EXERCISE REQUIREMENTS: Go through the entries below and say how many lines contain the string "computer"; write only that number.

[Data records]
*** Begin section ***

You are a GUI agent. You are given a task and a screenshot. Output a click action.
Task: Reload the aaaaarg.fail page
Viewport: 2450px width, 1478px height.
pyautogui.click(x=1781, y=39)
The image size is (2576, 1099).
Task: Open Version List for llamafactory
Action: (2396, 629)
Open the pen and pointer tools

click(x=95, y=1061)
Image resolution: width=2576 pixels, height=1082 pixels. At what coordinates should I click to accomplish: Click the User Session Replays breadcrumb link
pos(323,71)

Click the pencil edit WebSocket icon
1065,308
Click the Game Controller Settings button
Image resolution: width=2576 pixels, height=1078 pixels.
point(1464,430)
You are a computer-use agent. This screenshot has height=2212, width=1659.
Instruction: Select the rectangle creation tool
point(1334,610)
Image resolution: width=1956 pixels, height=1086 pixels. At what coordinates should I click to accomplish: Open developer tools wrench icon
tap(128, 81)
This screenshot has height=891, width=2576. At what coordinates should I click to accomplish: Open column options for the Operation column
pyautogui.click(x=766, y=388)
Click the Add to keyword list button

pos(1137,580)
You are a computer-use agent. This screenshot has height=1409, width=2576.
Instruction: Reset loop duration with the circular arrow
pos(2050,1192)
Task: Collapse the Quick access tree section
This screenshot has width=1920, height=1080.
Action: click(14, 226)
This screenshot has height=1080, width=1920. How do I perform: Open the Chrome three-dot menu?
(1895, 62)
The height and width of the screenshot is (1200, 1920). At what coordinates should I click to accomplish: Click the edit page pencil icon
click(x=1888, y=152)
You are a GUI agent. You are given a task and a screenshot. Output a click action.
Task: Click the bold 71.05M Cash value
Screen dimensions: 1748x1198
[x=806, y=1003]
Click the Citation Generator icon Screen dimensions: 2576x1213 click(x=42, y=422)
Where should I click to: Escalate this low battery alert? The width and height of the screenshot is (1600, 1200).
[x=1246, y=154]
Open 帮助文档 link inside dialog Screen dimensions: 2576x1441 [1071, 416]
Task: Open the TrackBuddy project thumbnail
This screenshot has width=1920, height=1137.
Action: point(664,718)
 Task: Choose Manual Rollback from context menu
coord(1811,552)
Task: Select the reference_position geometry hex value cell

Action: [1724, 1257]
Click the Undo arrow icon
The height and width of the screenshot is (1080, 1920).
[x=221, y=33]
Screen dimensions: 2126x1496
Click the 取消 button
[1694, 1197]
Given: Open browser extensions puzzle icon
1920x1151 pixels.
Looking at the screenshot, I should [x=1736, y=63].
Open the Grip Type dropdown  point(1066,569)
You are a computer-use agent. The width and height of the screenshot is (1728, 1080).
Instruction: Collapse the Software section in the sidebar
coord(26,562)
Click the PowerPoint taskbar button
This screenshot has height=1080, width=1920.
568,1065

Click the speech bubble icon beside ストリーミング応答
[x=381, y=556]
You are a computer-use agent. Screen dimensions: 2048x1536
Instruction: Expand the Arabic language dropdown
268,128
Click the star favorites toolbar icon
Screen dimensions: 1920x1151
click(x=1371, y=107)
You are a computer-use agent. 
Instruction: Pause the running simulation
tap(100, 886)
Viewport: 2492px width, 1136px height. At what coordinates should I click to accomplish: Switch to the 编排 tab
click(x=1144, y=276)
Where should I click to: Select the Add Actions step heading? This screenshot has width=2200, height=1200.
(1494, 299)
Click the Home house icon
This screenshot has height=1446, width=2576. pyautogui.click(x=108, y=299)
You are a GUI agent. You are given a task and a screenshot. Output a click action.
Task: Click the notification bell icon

*** End section ***

WRITTEN ANSWER: 5